Au lendemain de l’attentat de Saint-Quentin-Fallavier, Eric Ciotti, qui a présidé la commission d’enquête sur les filières djihadistes, répond aux questions du Journal Du Dimanche.

Après l’attentat de Saint-Quentin-Fallavier, le gouvernement a placé la région Rhône-Alpes en vigilance maximale et renforcé la surveillance des sites sensibles. Ces mesures vous paraissent-elles adaptées à la menace ?

C’est une réponse qui est plus psychologique que pragmatique. Il faut avoir la franchise de dire qu’on ne pourra pas surveiller tous les sites de France qui pourraient faire l’objet d’une menace, car il faudrait pour cela mobiliser des centaines de milliers d’hommes. Ces mesures participent d’une stratégie de communication visant à rassurer, mais on est assez éloigné de l’efficacité. L’urgence, ce n’est pas de déployer des milliers de soldats sur le territoire. L’urgence, c’est de faire monter en puissance nos services de renseignement. Ce qui est efficace en matière de prévention du terrorisme, c’est la détection de ceux qui représentent une menace, leur surveillance rapprochée et la capacité à les empêcher de passer à l’acte. Or, c’est là que nous avons un déficit cruel de moyens. Nous sommes en retard d’une guerre.

Pourtant depuis 2012, ont été votées deux lois antiterroristes et une loi sur le renseignement…

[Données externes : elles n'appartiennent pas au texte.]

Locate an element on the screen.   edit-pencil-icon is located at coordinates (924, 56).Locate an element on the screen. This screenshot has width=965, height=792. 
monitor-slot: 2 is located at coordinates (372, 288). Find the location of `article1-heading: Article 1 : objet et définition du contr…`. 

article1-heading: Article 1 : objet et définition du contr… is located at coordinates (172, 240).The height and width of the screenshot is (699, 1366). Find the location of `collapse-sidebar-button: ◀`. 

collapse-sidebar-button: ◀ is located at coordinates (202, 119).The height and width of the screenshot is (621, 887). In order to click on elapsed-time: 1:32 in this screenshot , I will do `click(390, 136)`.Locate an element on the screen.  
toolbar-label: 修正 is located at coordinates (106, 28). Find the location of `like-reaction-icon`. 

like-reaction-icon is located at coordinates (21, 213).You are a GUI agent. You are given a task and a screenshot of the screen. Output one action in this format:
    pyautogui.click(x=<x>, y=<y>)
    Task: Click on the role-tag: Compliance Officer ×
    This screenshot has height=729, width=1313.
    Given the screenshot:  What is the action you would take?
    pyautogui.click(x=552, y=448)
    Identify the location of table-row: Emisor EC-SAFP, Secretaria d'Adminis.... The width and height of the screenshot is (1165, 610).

Oui, et j’ai voté ces trois lois car elles vont dans le bon sens. Mais nous avons perdu beaucoup de temps et j’ai l’impression que le gouvernement s’inscrit à chaque fois en réaction face aux événements tragiques. Depuis plusieurs mois, je réclame au nom du groupe Les Républicains une grande loi-cadre contre le terrorisme, qui définisse une vraie stratégie avec des moyens, budgétaires et humains. Là, nous sommes dans une réponse qui relève plus de la communication que de l’action.

Quelle est la priorité selon vous ?

Depuis le 1er janvier 2014, le nombre de Français engagés dans une filière djihadiste est passé de 600 à 1800. Mais les moyens pour y faire face, eux, n’ont pas été multipliés par trois. Aujourd’hui, il faut mesurer que nous sommes en guerre et que cela nécessite des moyens d’une autre ampleur. Je regrette que le gouvernement n’ait pas de stratégie globale de lutte contre le terrorisme, aussi bien sur le territoire national qu’à l’extérieur. Car cette guerre, nous ne la gagnerons que si la communauté internationale parvient à éradiquer Daech. Là aussi, nous devons changer complètement de stratégie : il faut s’allier à ceux qui combattent Daech et rejeter ceux qui en sont complices. La France fait l’inverse, en isolant la Russie et en ayant des relations ambigües avec des pays qui soutiennent ou ont soutenu Daech.